The court of appeal (CIVIL DIVISION)
This court is clearly bound by the house of lords decisions. Further, the houe of Lords has made clear that the Civil Division is bound by its own previous decisions. Except in the limited circumstances : Where there are two previously conflicting Court of Appeal decisisons, Where a previous Court of Appeal decision has been over turned by a later House of Lord decision and where the previous decision was wrongly decided.
- Lord Denning led a Campaign to have this rule relaxed, he tried to argue that the same rule as stated in the practice statement should apply to the court of Appeal, namely that where it appeared 'right to do so' the court could depart from a previous decision.

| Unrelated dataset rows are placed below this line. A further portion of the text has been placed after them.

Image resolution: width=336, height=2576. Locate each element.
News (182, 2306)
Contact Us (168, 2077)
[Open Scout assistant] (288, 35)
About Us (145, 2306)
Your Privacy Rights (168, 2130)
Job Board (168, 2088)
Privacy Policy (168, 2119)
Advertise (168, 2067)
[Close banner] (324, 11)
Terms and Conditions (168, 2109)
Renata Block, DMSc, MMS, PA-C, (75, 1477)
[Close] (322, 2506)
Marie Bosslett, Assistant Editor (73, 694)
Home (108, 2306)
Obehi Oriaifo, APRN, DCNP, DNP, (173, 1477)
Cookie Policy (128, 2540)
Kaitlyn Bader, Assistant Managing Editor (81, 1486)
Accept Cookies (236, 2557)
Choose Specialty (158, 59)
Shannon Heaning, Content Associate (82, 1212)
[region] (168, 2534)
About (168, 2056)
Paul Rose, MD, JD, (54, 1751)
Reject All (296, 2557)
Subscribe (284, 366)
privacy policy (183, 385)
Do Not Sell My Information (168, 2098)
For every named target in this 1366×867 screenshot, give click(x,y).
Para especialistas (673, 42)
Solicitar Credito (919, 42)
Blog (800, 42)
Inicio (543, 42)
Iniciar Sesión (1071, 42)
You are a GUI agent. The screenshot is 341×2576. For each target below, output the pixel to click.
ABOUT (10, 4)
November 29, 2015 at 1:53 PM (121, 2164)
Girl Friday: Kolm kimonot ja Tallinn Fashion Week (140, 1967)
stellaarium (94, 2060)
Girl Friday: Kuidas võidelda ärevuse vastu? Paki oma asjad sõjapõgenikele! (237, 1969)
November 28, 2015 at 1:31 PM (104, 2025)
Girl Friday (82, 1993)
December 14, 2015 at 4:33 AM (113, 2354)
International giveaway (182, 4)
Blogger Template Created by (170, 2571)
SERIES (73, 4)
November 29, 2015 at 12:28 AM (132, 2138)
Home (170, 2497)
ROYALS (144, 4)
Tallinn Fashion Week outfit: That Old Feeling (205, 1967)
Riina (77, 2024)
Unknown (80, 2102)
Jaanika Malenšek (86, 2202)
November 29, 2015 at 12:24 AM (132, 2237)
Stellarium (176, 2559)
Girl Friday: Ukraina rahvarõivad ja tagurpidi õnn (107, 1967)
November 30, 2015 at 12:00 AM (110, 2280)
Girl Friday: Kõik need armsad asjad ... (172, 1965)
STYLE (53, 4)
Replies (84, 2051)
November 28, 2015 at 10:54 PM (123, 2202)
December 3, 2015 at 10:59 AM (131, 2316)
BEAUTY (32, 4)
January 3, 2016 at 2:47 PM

- Thus the theoretical role of precedent, to provide certainty in the legal system is re-emphasised here.
The court of Appeal (CRIMINAL DIVISION)
- The same rules apply to the criminal division, except that it need not follow its own previous decisions where this would cause injustice to the person appealing. The reason for this is that where human freedom is at stake, the need for justice exceeds the desire for certainty.
The High Court - The appeal courts of the high court are subject to the same rule as the court of Appeal. The high court judges at firt instance are not bound by decisions of other High court judges but these are of persuasive authority.
Advanatges and Disadvanatges of Judical precedent.
- It create certainty in the law.
- Lawyers can advise on the probable outcome of a case.
- It prevents unnecessary litigation.
- The law is consistent and fair.
- The practice statement allows cautious changes in the law as necessary.
- Such changes are made by the most senior judges.
- Techniques such as distinguishing allows judges in practice to avoid unpopular decisions.
- It allows judges at the top of the hierachy to overstep their constitutional role.
- Such judicial 'law making' operates retrospectively on the parties to the case.
- Limited use of the practice statement can mean that the law becomes stagnant.